Records for locating displayed items
▬▬▬▬▬▬▬▬▬▬
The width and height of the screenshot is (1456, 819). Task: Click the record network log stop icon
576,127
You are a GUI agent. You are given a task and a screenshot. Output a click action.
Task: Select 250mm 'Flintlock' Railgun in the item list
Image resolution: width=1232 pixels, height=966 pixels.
▬▬▬▬▬▬▬▬▬▬
_AIM OF THE EXERCISE_
Repeat every item above word for word.

_CORRECT RESPONSE_
The width and height of the screenshot is (1456, 819). Task: Click the record network log stop icon
576,127
You are a GUI agent. You are given a task and a screenshot. Output a click action.
Task: Select 250mm 'Flintlock' Railgun in the item list
Image resolution: width=1232 pixels, height=966 pixels.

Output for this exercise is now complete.